Do you know this key bid? If not, you may have trouble bidding to the excellent slam...
South opened a Game-forcing 2C, and partner replied 2D (I prefer not to make a positive response without a 5-card suit headed by two of the top three honours). The key bid is now for opener to jump. Following a Game-forcing opener, this sets the suit as trumps, even if partner is void. Partner is now expected to cue-bid any ace she holds immediately or, without one, go to game in the trump suit.
Here, North cue-bid the spade ace and, when South cue-bid the club ace, North could also cue-bid the spade king.
Without being able to set the suit, it is almost impossible to start cue-bidding, and Blackwood (of any kind) won't work, as South holds a void and will not know if partner's ace is the crucial spade ace, or the less useful diamond ace.
Finally, should South worry about his fourth round of clubs?

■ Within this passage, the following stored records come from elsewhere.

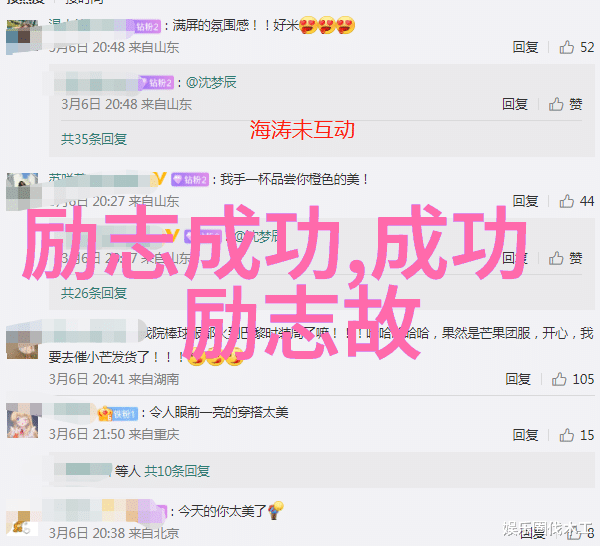Reply to the first @沈梦辰 sub-comment
Image resolution: width=600 pixels, height=546 pixels.
(x=515, y=104)
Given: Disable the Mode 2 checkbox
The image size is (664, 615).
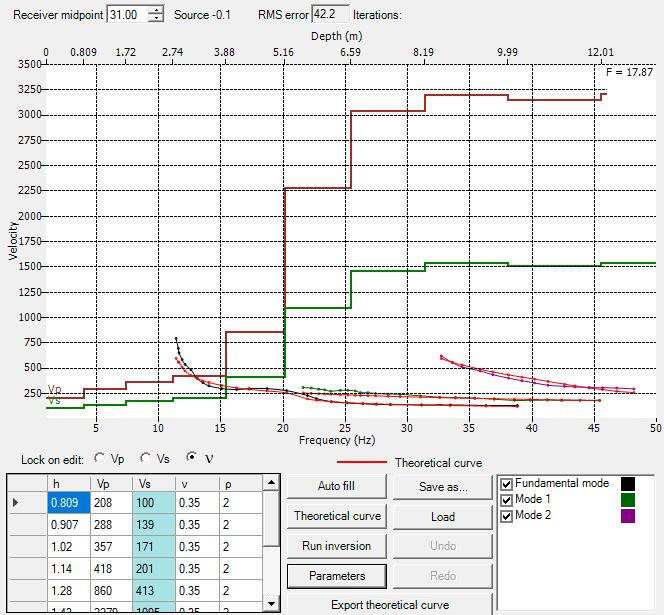Looking at the screenshot, I should [x=507, y=516].
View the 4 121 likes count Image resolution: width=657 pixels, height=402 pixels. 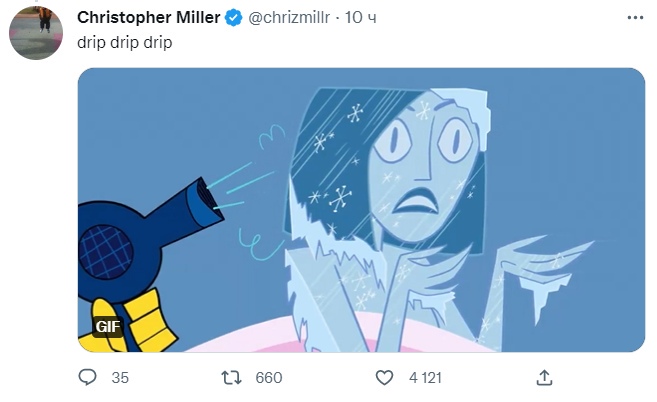pos(425,378)
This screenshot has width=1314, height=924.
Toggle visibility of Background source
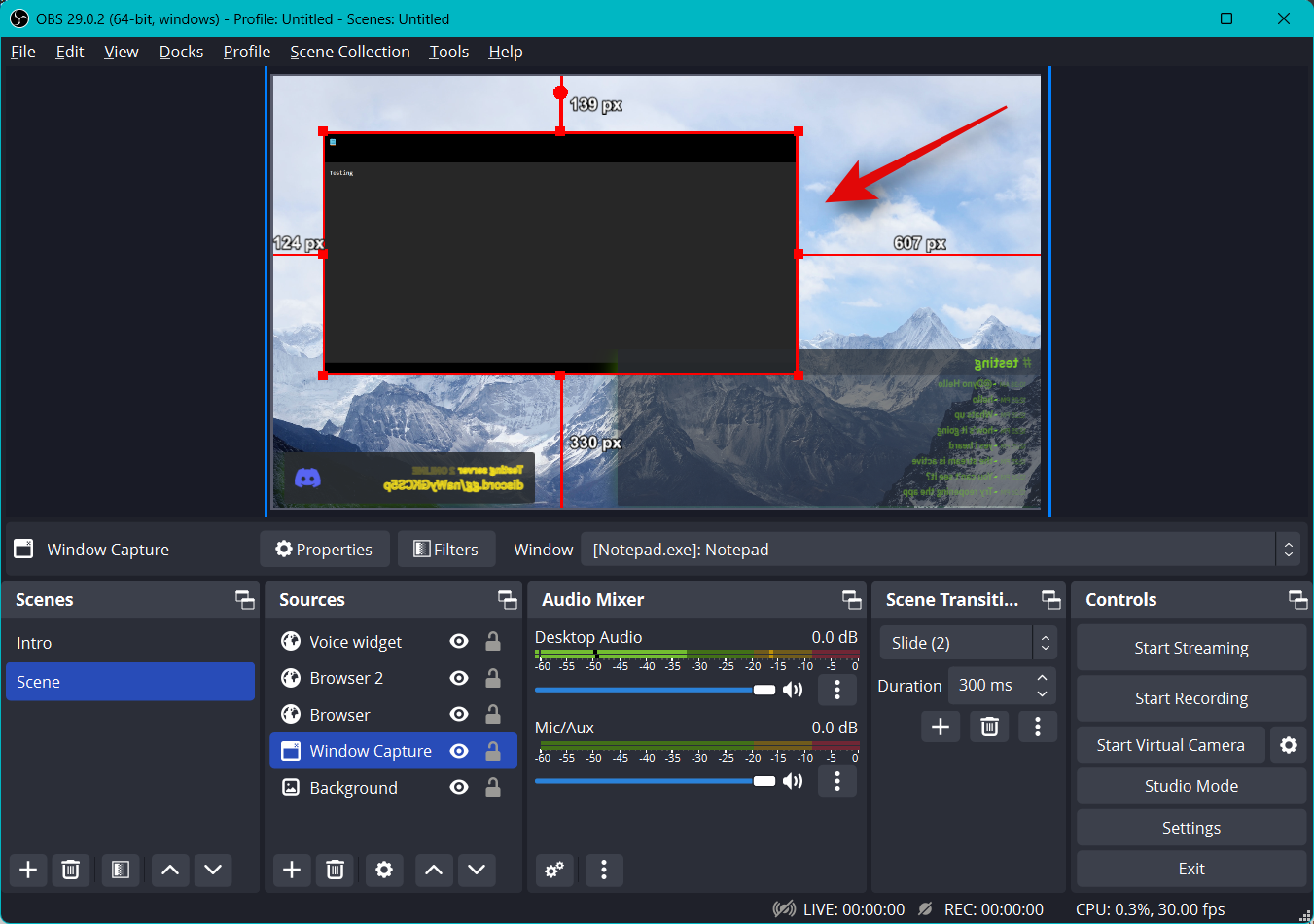point(459,788)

When you have a very long trump suit, the fourth round of a side suit is rarely a problem and 90% of the time, your loser is covered by the jack in partner's hand, length in partner's hand, or can be ruffed. Even if none of these exist, you can run your trump suit and keep your opponents guessing. After all, they don't know you hold it.
This randomly dealt hand is so close to a hand I set on this topic - it's good to see that they really do show up in "real life", and my students were able to bid the hand correctly to the excellent Grand Slam!
On this deal, West led 10c. Declarer won and drew trumps in four rounds, before laying down another top club. West showed out, but East's club jack can now be finessed by leading a club from dummy.